■ Goal ■
Return unchanged the records that begin with the line containing "Screen dimensions: 1169x716" and end with the line containing "[x=78, y=47]", including both of those lines. Omit the pictures from your reply.

■ Provided entries ■
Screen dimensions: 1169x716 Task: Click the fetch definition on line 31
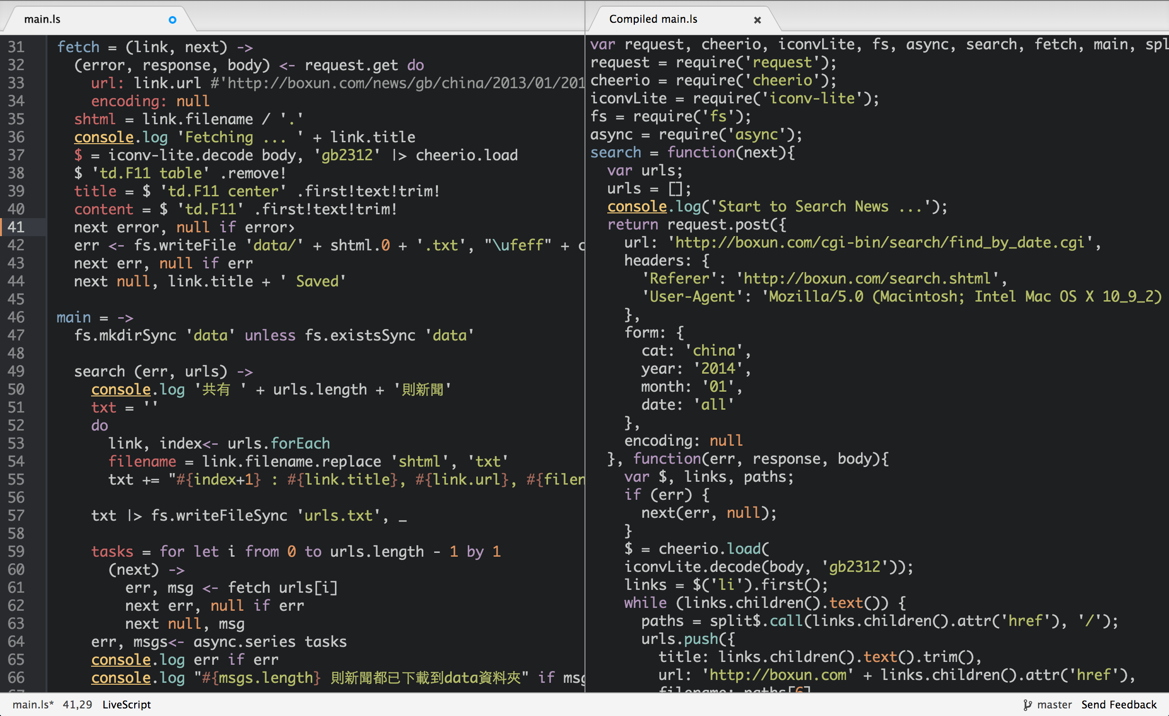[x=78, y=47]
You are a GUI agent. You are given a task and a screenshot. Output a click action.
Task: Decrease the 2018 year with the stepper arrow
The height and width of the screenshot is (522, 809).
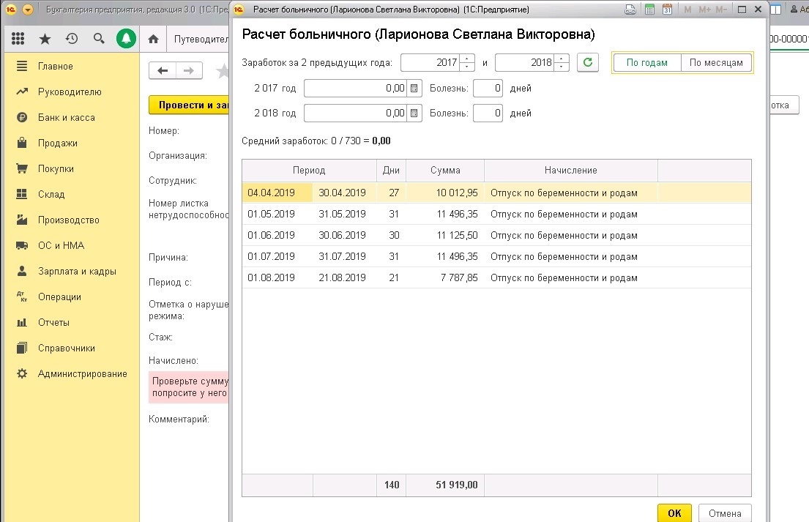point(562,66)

==

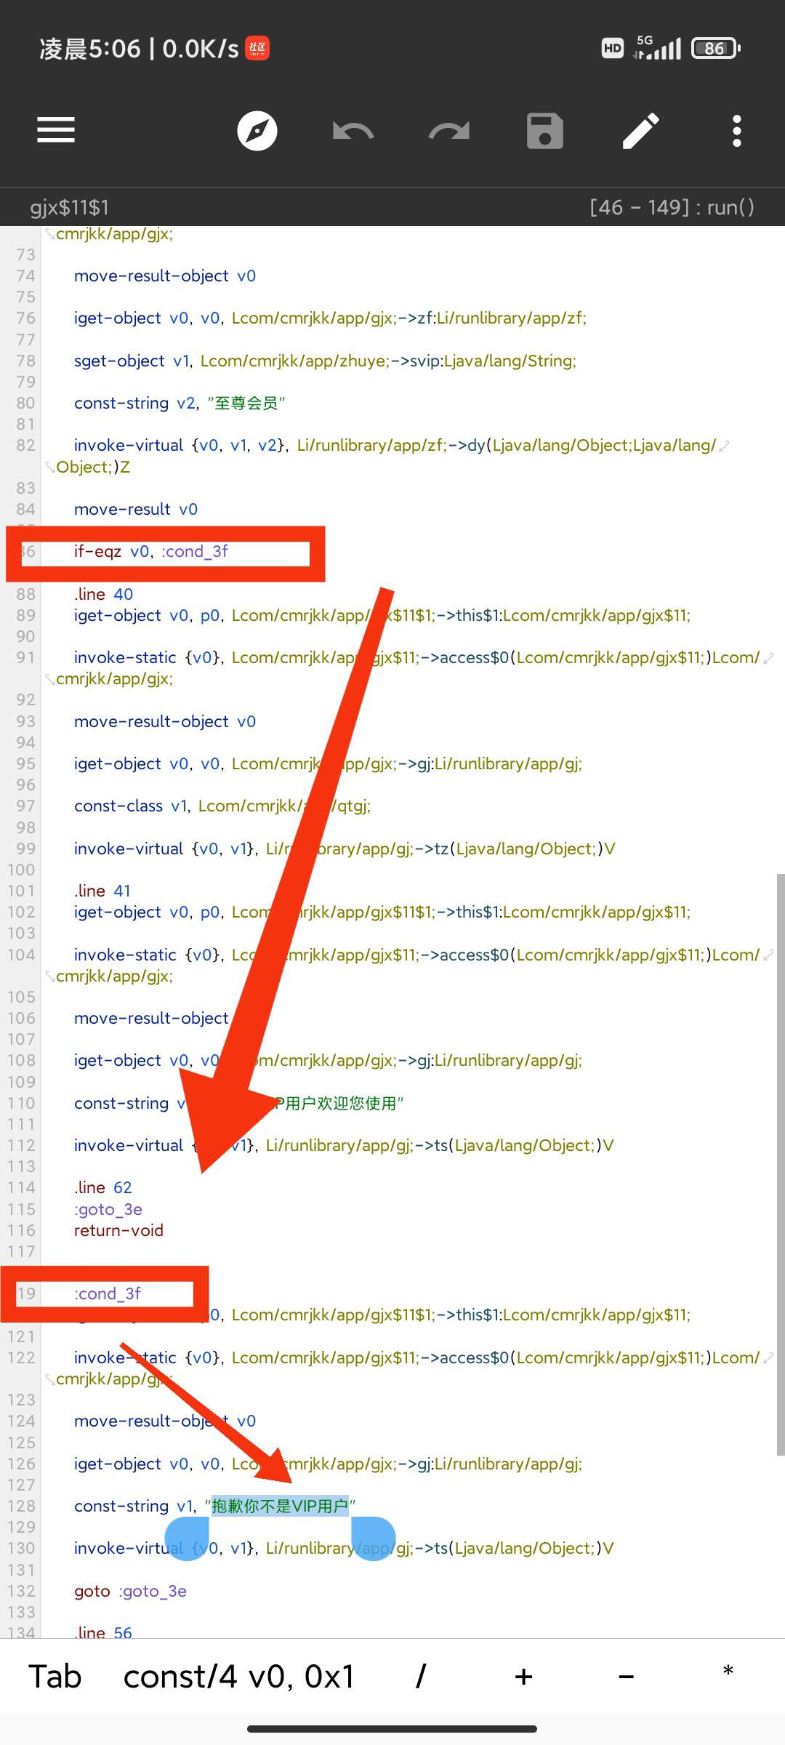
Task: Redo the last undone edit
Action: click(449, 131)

...

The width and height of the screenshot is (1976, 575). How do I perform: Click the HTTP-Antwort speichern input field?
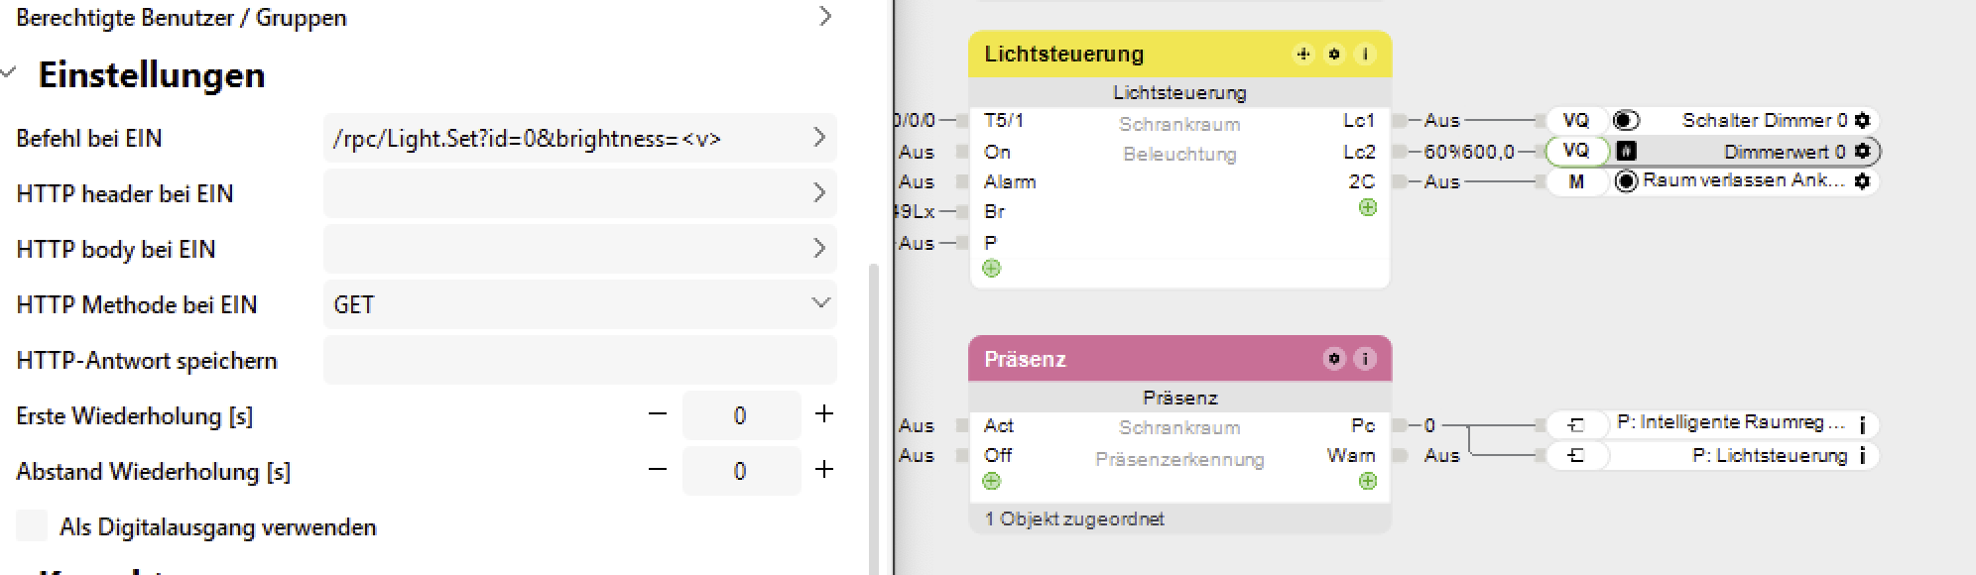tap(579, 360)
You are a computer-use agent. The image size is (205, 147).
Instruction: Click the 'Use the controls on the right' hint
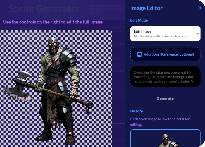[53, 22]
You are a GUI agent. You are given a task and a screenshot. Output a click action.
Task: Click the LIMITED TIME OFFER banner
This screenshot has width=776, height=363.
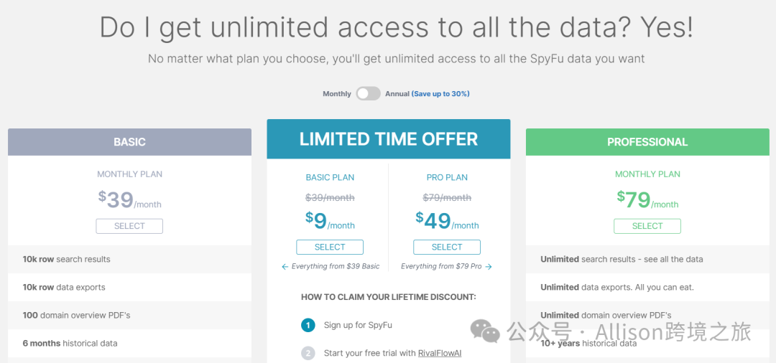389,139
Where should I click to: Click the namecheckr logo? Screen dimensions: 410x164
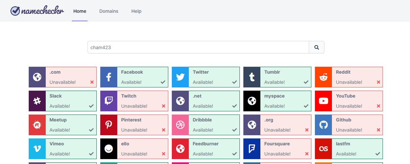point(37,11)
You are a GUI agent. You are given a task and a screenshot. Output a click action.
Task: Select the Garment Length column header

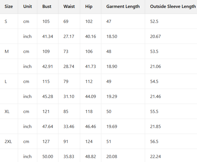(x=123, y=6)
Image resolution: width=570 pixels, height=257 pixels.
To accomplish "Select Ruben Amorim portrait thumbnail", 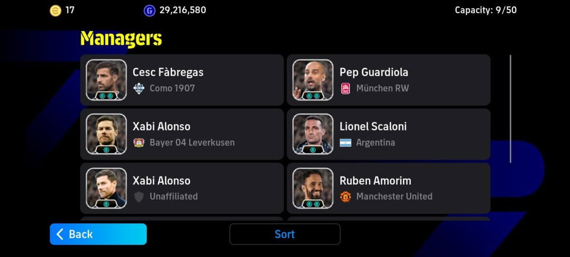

■ Final answer ■
Screen dimensions: 1169x716 Task: Click the fetch definition on line 31
[x=78, y=47]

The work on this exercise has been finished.